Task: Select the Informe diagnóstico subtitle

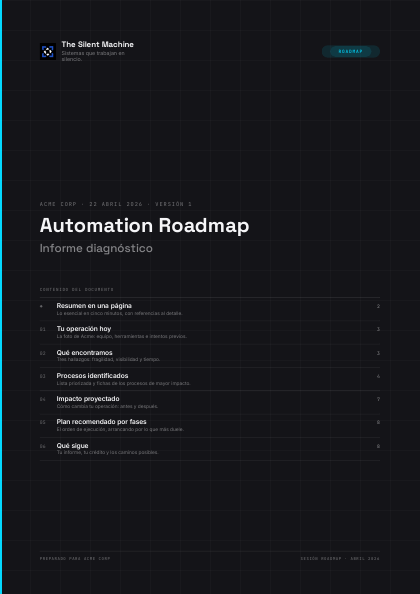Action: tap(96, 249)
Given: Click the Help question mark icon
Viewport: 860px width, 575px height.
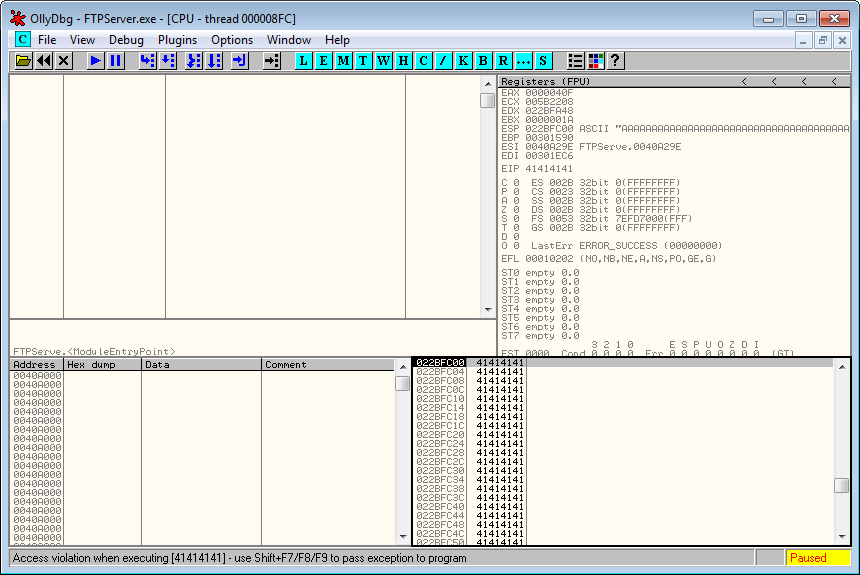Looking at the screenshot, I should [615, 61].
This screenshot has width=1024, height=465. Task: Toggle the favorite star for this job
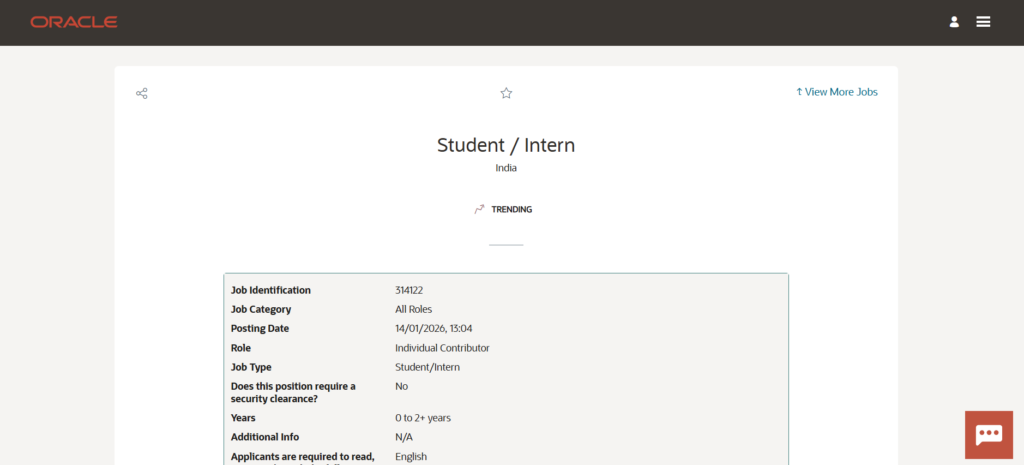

- [Description of the task]
Transcribe the data completely. No pictures should appear in the transcription.

- [Problem solution]
Task: Select the Informe diagnóstico subtitle

Action: tap(96, 249)
Given: Click the Help question mark icon
Viewport: 860px width, 575px height.
Looking at the screenshot, I should [615, 61].
This screenshot has width=1024, height=465. Task: Toggle the favorite star for this job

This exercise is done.